北陸地域(富山県、石川県、福井県)の有効求人倍率は、2.0倍(2018年平均)と全国で最も高い。職業別では、「サービス職」「販売職」「専門・技術職」「生産工程職」の順に人手不足感が強く、企業はさまざまな対応を迫られている。

特に、労働生産性と「専門・技術職」の割合には相関関係がみられることから、単に人手不足を補うという発想ではなく、生産性向上のために新たな価値を生み出す「専門・技術職」の育成・獲得にも意識的に取り組むことが必要である。

(2)北陸地域における労働力人口の動向

北陸地域の労働力人口は、2015年から2045年までに約39万人減少する(DBJ試算)。
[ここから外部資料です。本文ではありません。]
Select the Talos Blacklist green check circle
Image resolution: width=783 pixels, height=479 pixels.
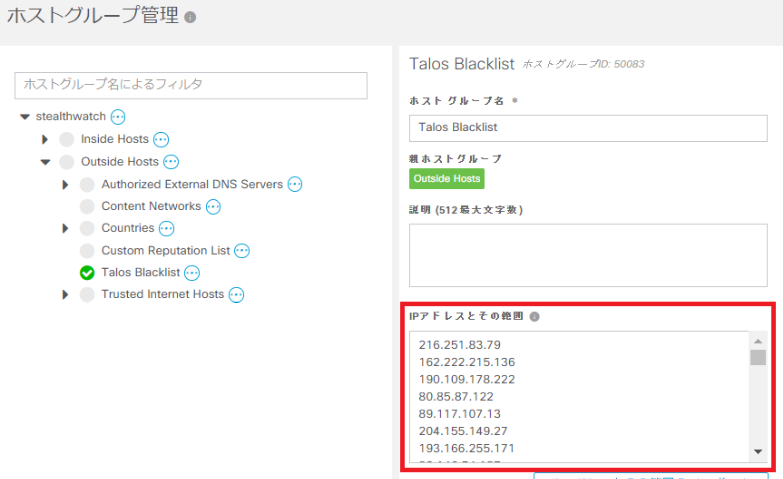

また、北陸地域の労働余力(就職希望の無業者の潜在的労働力人口に占める割合)は、全国に比べて低く、当地ではすでに労働参加が進んでいるとみられる。

人口減少に加えて、労働供給の余力も少ない中で、今後は限られた人手で生産性を上げていく体制づくりがますます求められよう。

(3)北陸地域の働き手の特色

北陸地域は、女性・シニア・高卒生・外国人等の労働参加が進んでおり、多様な働き手を有していると言える。特に、全国に比べて女性とシニアの労働力率が高い。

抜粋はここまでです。